1. Newspaper, magazine, TV and talk radio staffs just don’t have the manpower they used to. The number of newspaper journalists alone has dropped more than 30 percent since 2000, according to the Pew Research Center. This creates a lot more competition in the world of PR. There are fewer ears to listen to your message and those ears don’t like to waste their time. So you have to stand out.
2. Everything is online. While that doesn’t diminish the credibility and large audiences of newspapers, TV it does change our relationship with them. People want the information and they want it fast. With the Internet, there are millions of stories to be read and told at any given time. Therefore, journalists are more interested in broadcasting the interesting stories versus the company milestone, new product or change in personnel. So again, you have to stand out.
What you can do to stand out
Analyze what you’re offering in your release. Does your new product solve a problem that many people share? Can it resonate with them emotionally? Start with a strong lead that will tell your reader why this will appeal to a large number of people.

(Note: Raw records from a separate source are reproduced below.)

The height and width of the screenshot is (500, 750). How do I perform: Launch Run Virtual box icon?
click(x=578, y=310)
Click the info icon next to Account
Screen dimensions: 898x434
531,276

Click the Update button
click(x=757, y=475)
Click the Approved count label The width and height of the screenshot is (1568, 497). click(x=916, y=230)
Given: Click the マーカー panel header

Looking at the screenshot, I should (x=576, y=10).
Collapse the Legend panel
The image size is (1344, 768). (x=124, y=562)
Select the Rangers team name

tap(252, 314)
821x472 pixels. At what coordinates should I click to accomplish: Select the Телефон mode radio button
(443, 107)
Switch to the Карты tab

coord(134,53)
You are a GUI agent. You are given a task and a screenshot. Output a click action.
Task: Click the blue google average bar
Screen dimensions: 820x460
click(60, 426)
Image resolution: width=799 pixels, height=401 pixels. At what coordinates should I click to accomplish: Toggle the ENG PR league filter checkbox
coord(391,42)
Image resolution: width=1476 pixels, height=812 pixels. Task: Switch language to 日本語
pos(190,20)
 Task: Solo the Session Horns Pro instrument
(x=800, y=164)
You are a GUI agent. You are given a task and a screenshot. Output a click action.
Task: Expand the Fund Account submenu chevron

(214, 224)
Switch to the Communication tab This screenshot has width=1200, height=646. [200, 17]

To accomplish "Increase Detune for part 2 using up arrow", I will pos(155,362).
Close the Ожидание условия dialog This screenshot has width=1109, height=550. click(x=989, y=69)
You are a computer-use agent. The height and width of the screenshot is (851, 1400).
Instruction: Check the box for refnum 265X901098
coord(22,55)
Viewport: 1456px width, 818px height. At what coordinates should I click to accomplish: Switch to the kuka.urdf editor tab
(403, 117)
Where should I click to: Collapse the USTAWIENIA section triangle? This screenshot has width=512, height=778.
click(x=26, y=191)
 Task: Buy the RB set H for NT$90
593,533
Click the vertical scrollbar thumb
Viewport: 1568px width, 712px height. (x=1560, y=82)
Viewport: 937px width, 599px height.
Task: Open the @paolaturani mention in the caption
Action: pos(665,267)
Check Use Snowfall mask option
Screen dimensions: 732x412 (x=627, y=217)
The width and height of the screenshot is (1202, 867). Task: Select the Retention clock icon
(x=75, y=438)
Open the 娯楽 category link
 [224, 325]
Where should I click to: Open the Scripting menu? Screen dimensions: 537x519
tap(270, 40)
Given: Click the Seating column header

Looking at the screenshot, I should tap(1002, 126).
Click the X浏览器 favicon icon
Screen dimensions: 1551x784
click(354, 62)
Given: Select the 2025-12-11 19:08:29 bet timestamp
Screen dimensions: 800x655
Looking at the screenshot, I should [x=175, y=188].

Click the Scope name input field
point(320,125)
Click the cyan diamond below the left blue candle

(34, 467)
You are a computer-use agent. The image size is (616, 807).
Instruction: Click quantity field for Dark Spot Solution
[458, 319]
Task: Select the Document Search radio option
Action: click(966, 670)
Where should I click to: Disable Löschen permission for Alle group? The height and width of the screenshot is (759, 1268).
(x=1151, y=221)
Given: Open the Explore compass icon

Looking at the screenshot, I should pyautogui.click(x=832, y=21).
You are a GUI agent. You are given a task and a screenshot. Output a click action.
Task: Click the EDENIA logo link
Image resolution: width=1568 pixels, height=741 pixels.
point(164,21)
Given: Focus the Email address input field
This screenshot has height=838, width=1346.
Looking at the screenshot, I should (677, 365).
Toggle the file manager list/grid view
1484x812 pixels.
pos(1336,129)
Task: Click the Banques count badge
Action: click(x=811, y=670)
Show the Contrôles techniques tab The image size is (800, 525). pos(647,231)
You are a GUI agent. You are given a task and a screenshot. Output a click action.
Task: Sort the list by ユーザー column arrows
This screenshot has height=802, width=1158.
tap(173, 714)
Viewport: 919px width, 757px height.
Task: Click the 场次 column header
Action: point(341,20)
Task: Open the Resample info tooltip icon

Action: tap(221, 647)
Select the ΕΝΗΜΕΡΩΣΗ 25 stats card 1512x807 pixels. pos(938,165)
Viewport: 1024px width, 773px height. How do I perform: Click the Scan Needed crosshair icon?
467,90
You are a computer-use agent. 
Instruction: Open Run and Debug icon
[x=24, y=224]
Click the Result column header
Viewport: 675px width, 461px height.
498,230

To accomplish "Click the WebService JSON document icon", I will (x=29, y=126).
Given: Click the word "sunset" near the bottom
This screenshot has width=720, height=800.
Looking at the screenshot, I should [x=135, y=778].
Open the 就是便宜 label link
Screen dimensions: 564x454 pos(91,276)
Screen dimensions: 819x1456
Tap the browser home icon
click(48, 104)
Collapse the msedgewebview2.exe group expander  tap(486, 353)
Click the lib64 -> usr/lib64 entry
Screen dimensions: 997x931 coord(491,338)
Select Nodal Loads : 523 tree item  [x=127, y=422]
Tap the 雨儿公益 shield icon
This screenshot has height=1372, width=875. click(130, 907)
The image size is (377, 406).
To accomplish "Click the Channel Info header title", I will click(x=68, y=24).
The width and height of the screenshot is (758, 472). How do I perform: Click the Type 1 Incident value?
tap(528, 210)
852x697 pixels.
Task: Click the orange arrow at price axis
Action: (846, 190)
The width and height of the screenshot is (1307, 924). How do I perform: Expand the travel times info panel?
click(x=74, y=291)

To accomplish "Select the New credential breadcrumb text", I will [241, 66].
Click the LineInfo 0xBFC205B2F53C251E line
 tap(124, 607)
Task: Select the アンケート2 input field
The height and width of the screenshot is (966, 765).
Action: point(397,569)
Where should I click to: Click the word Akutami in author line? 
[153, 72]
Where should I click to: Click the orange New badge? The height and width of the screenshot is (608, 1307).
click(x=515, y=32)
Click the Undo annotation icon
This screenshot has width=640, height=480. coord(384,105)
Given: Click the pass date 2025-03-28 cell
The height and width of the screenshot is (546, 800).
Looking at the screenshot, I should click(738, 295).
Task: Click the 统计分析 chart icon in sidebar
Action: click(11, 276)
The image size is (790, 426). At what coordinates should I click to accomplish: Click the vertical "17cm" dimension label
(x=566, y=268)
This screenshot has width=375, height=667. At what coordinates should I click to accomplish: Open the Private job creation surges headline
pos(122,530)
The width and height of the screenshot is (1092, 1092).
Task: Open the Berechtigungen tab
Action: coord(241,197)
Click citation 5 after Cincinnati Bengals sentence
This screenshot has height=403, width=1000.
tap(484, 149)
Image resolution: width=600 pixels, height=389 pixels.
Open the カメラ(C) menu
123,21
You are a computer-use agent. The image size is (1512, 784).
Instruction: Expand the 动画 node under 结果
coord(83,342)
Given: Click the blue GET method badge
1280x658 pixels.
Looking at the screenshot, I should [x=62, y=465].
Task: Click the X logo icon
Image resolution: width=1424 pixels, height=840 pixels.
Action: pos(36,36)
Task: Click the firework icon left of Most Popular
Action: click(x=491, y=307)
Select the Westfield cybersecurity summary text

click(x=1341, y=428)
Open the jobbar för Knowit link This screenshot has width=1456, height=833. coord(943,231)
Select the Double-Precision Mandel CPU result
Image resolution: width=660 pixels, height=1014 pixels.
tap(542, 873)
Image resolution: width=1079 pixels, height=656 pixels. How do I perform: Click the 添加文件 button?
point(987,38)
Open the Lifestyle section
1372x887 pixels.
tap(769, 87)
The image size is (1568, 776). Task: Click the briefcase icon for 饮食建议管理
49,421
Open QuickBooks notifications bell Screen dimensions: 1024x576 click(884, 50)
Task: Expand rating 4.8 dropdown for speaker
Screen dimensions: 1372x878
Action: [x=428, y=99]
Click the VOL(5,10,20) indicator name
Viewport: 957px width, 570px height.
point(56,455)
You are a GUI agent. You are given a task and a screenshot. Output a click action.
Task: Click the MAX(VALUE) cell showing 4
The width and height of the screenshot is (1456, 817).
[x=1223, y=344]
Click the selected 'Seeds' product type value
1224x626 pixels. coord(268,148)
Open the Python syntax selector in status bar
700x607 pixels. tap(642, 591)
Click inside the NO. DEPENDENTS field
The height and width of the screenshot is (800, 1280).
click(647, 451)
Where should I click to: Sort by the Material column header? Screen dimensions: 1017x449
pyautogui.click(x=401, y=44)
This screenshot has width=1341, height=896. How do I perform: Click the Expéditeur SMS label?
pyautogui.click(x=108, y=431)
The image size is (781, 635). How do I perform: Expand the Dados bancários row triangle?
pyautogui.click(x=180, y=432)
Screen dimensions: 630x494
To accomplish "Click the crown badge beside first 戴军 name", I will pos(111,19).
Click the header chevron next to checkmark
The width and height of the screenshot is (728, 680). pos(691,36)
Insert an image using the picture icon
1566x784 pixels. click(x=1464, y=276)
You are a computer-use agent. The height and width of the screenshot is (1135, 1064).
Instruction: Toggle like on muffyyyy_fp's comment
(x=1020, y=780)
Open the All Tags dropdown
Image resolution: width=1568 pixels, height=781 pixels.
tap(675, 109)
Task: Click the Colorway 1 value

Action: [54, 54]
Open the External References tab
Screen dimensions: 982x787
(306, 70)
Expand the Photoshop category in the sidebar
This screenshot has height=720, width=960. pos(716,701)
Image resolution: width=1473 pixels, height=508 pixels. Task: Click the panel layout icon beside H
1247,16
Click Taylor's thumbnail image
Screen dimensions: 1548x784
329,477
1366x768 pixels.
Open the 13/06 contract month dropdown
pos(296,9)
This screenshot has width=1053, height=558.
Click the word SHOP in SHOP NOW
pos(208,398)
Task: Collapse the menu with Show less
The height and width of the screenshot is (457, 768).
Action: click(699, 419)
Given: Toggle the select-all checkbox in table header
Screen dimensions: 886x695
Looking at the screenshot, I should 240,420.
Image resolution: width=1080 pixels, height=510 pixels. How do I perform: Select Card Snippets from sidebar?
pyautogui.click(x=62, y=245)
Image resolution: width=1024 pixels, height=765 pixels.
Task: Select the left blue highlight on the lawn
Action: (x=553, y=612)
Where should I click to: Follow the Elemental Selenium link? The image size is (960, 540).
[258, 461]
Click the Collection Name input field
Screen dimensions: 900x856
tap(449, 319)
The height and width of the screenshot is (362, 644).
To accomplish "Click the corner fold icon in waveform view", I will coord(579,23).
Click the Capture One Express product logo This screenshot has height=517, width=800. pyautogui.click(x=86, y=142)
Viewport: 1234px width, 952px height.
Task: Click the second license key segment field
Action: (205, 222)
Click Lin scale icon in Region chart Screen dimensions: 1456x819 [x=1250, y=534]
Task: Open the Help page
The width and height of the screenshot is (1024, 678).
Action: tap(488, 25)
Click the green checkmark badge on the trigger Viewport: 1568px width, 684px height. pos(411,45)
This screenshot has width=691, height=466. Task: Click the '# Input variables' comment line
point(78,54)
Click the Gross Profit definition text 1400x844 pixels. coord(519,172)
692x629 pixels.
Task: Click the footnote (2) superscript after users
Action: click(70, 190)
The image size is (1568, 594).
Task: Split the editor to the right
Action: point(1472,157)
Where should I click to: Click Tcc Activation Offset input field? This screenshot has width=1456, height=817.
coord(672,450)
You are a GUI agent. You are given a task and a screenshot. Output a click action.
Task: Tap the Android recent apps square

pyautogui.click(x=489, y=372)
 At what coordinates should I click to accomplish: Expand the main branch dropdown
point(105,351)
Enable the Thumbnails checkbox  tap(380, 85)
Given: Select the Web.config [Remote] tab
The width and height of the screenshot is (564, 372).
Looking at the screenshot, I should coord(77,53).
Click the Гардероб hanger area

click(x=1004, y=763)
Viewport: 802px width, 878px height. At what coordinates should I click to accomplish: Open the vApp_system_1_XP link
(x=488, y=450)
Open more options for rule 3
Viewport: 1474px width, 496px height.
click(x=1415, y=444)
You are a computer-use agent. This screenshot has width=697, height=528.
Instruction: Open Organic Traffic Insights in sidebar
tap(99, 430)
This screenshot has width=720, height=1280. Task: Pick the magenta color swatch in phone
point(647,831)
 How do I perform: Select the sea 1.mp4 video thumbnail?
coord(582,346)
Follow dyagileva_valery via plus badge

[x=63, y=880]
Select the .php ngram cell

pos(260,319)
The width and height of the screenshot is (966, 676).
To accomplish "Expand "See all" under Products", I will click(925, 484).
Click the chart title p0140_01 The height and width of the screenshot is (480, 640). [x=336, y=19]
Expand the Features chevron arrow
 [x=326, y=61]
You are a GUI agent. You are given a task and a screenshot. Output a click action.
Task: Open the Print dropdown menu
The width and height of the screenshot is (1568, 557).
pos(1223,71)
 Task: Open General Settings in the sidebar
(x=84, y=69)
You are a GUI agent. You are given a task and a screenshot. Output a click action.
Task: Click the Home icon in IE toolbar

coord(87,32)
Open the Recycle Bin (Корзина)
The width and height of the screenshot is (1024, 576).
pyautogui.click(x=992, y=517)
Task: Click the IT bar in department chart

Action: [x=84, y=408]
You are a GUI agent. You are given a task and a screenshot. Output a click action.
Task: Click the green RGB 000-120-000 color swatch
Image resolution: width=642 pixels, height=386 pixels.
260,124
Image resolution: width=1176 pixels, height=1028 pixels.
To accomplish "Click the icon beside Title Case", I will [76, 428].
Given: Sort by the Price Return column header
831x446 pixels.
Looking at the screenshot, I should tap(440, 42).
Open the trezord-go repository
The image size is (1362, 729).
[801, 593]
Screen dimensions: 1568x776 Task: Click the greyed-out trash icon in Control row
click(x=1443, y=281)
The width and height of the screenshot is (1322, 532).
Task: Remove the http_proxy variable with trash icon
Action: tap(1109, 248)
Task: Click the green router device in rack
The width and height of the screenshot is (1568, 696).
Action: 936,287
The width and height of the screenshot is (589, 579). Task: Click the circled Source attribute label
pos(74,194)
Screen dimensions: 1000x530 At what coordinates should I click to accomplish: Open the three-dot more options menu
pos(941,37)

Share the wealth. If your company or someone on your team is celebrating an award, share the story of your success. What steps did you take to get where you are? What lessons did you learn? How will you continue to improve?
Start with the subject line. A journalist’s email inbox is constantly flooded with messages that they cannot keep up with. This will lead them to discard messages without even opening them. So catch them quick with a unique, catchy subject line.
Know your audience. Do your homework to find out whom you’re pitching your story to. If you’re pitching a fishing magazine about a fashion show – you’re missing your target. Send your message to the big, traditional outlets but also research the niche media outlets that will appreciate your message and have a following of readers or viewers that could be interested.
Make it interesting. Again, don’t just include the “what happened,” include the “why.” Appeal to your reader’s emotions and provide reasons why a large number of people should care. For instance, if your company is celebrating a big milestone, offer insights into how the industry adapted to changes over that time and how that has benefitted consumers. You can also give predictions for future trends and explain how your company will continue to adapt.
If you’ve been sending out press releases with no responses – start giving the media what they want – important, concise information shared in a way they can easily use. Once you establish yourself as a credible, cut-the-crap source of news, journalists will start paying attention to what you have to say.
Remember, great P.R. doesn’t stand for “press release” but rather “public relations” – so pay attention to developing and maintaining those relations!